We also observed that the I(D)/I(G) characteristics, obtained from the rGO films prepared by Ar/H2 treatment at a high process temperature (1100 °C), are almost the same as those from the rGO films prepared by ethanol treatment at a lower process temperature below 950 °C, corresponding to Stage (I) (see Supplementary Fig. S5). The changes in the I(D) suggest that the structural restoration due to healing the defects efficiently proceeds by the ethanol treatment at a higher process temperature above 1000 °C38.
As more direct evidence for the structural restoration, atomic structures of the suspended monolayer rGO sheet are observed using TEM (see Supplementary Fig. S6). In the rGO prepared by ethanol treatment at low process temperature at 900 °C (Supplementary Fig. S6(a)), the many defects such as an amorphous-like network composed of a mixture of sp2 and sp3 structures are observed in the whole region. On the other hand, in the rGO by ethanol treatment at high temperature (1100 °C), the periodic spots are observed indicating improved graphene crystallinity. This indicates the crystallinity of the rGO is dramatically improved by the ethanol treatment at higher process temperature above 1000 °C. These features are in good agreement with the results of Raman spectra as shown in Fig. 5 and Supplementary Figs S3, S4 and S5. The process temperature in ethanol treatment is near 1000 °C, where the carrier transport mechanism changes from 2D-VRH conduction to a combination of 2D-VRH and TA conductions (Fig. 3). This means that removing the oxygen-containing groups is inadequate to observe the TA conduction in the rGO films; we must restore the conjugated graphene structure (sp2 network) from the defective GO because the extraordinary expansion of the conjugated π-electron system due to structural restoration leads to TA conduction.
A process temperature below approximately 950 °C in the ethanol environment is insufficient for the formation of the conjugated π-electron system in rGO (Fig. 5 and Supplementary Fig. S6), although the condition enables the efficient removal of the oxygen-containing functional groups8,32,33 (see Supplementary Fig. S2). Considering that the contribution of TA conduction with Ea is observed in the rGO films prepared by ethanol treatment at a process temperature above 1000 °C (Fig. 3), the origin of TA conduction depends on the change in the band structures near the Fermi level with the structural restoration of the graphitic structure in the GO.
When the restoration of the graphitic structure in the rGO is insufficient due to a low process temperature, small domains composed of sp2- hybridization carbon atoms with a large energy gap due to electron confinement13 are formed. Since the small sp2 domains are surrounded by the large disordered regions composed of point defects and sp3 domains, the barrier height among the small sp2 domains is higher than the thermal energy at room temperature. The isolated quantum dots or localized states lead to the formation of electron and hole puddles near the charge neutrality point39. In this case, the carrier transport requires high energy to excite the carriers from the continuous valence band to the conduction band. As a result, the carrier transport properties are described by the 2D-VHR model through the localized states in the large energy gap (Fig. 6(a)).

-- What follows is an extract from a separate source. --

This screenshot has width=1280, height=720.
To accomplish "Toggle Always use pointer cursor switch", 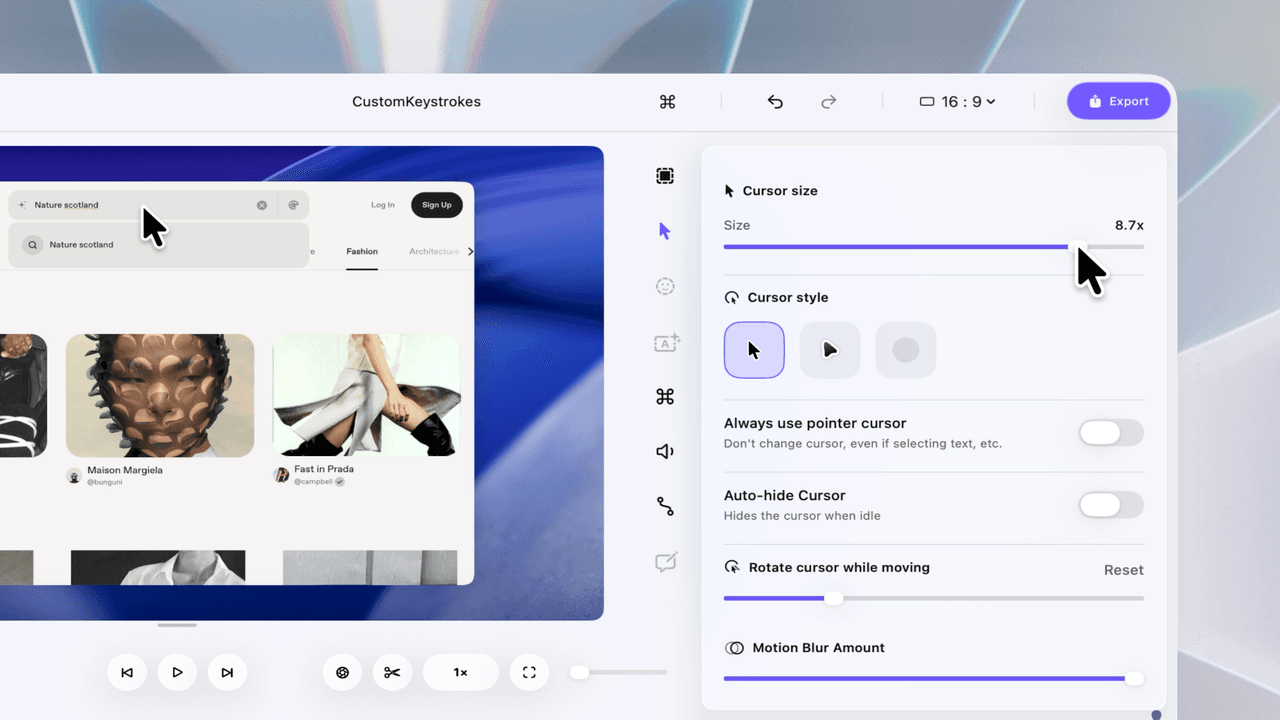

The formation of large sp2 domains due to the efficient restoration of the graphitic structure in the rGO flake yields an interesting insight into the carrier transport mechanism. Since the expansion of the conjugated π-electron system in the rGO leads to a vanishing potential barrier among domains by decreasing disordered regions, continuous conduction and valence band structures with a small energy gap are formed, as shown in Fig. 6(b). Although the defects slightly remain in the rGO as shown in Fig. 5 and Supplementary Figs S2, S3 and S4, it seems that the conduction path passes through the continuous sp2 domains and avoids the high potential barrier due to the defects as schematically illustrated in Fig. 7. The localized states suggest that increasing DOS near the Fermi level and in the rGO prepared by the higher temperature treatment under the ethanol environment can be found in the valence band spectra measured by angle-resolved photo-electron spectroscopy (see Supplementary Fig. S7). In this case, the carriers can be more easily excited from the top of the continuous valence band to the bottom of the continuous conduction band at room temperature (red arrows). At the low temperature region where the thermal activation energy is smaller than the energy gap, 2D-VRH is the dominant mechanism in the carrier transport properties (black arrows) (Fig. 3(b,c)). The Ea, evaluated from the fitting analysis of the conductivity, is equivalent to the average energy gap originating from the electron confinement, as shown in Fig. 6(b). The combination of TA and VRH conductions is also observed in the highly crystalline bilayer graphene placed under a perpendicular electric field25. This is the first observation of carrier transport properties showing band-like transport in graphene thin films synthesized from defective GO materials.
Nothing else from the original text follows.